Kaïs Saïed aux Européens : «La Tunisie n’est pas un gendarme protégeant les frontières des autres»

«Nous refusons que notre pays soit réduit au rôle de simple gendarme qui veille scrupuleusement à protéger les frontières des autres», a déclaré le président Kaïs Saïed, samedi 10 juin 2023, au cours d’une visite à Sfax, dans un message de fermeté envoyé aux Européens.

Par Imed Bahri  

Cette visite est intervenue la veille de la rencontre au Palais de Carthage avec la présidente de la Commission européenne Ursula von der Leyen, qui sera accompagnée par la Première ministre italienne Giorgia Meloni, de retour à Tunis moins d’une semaine après sa première visite dans notre pays, et le Premier ministre néerlandais Mark Rutte.

Le chef de l’Etat a choisi d’aller à la rencontre des migrants subsahariens et des habitants de cette ville du sud de la Tunisie d’où partent la plupart des barques de migrants vers les côtes italiennes pour envoyer des messages de fermeté à ses hôtes d’aujourd’hui venus lui proposer des aides financières en contrepartie de mesures plus fermes pour réduire les flux de migration illégale à partir des côtes tunisiennes: «La solution à la montée en puissance des flux migratoires ne doit plus être aux dépens de la Tunisie», leur a-t-il lancé, donnant ainsi un avant-goût de la discussion qu’il va avoir avec eux aujourd’hui, à moins qu’il ait cherché ainsi à faire monter la pression sur les partenaires européens en prévision des négociations en perspective.

Lors de cette visite à Sfax, le chef de l’Etat a eu l’occasion d’écouter les préoccupations et soucis des citoyens de la région et de s’enquérir de visu de la situation des migrants subsahariens irréguliers.

Au siège du gouvernorat, en présence de certains responsables de la région, le président Saïed a précisé qu’en sa qualité de garant de la continuité de l’Etat, il assume une pleine et entière responsabilité dans la préservation de sa souveraineté.

«Les oubliés de l’ordre mondial de la misère», déplore Saïed

«Nous ne tolérerons plus que quiconque sur le sol tunisien soit en proie à un traitement dégradant, humiliant et inhumain, a fait savoir le chef de l’Etat, réaffirmant la volonté d’œuvrer à ce que tout ressortissant étranger établi en Tunisie soit dans une situation régulière», a déclaré Saïed.

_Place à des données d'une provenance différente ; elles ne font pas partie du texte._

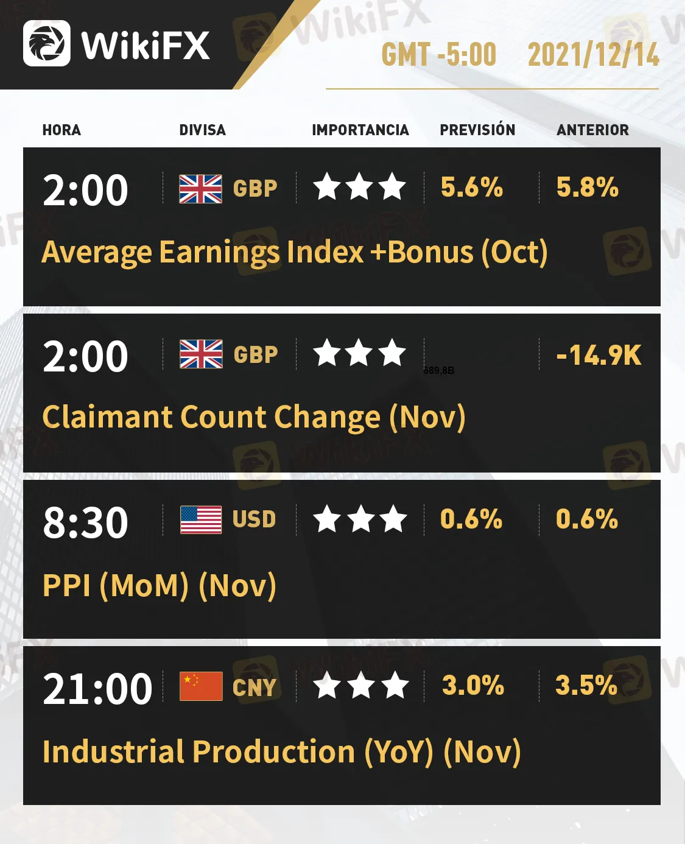Open the PPI (MoM) (Nov) event
685x844 pixels.
click(160, 586)
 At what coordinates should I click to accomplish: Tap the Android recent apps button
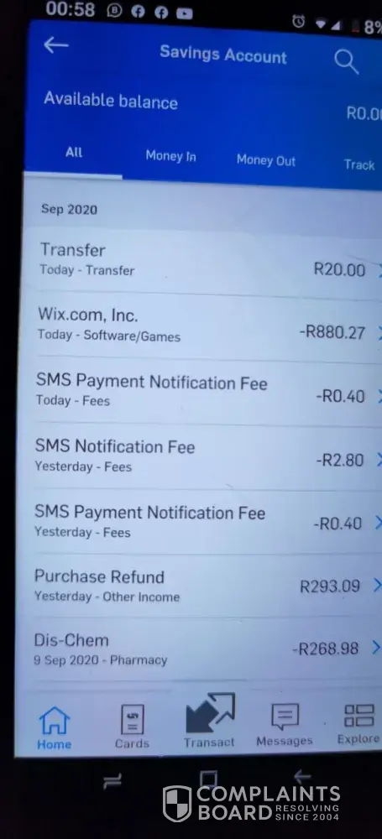[113, 782]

«Ces migrants venant du continent africain sont les nouveaux métèques, les victimes, les damnés et les oubliés de l’ordre mondial de la misère», a regretté le chef de l’Etat, fustigeant une approche égocentriste qui les réduit à «une poussière d’individus», à des chiffres au mieux erronés, au pire sans âme ni esprit.

«Nous plaidons à cor et à cri en faveur d’une solution éminemment humaniste dans un cadre collectif selon des normes préservant la dignité humaine où tous doivent y contribuer dans le respect des lois de l’Etat», a encore martelé le président Saïed, ajoutant qu’il est temps de mettre fin à leur tragédie, à leur calvaire et à leur triste sort.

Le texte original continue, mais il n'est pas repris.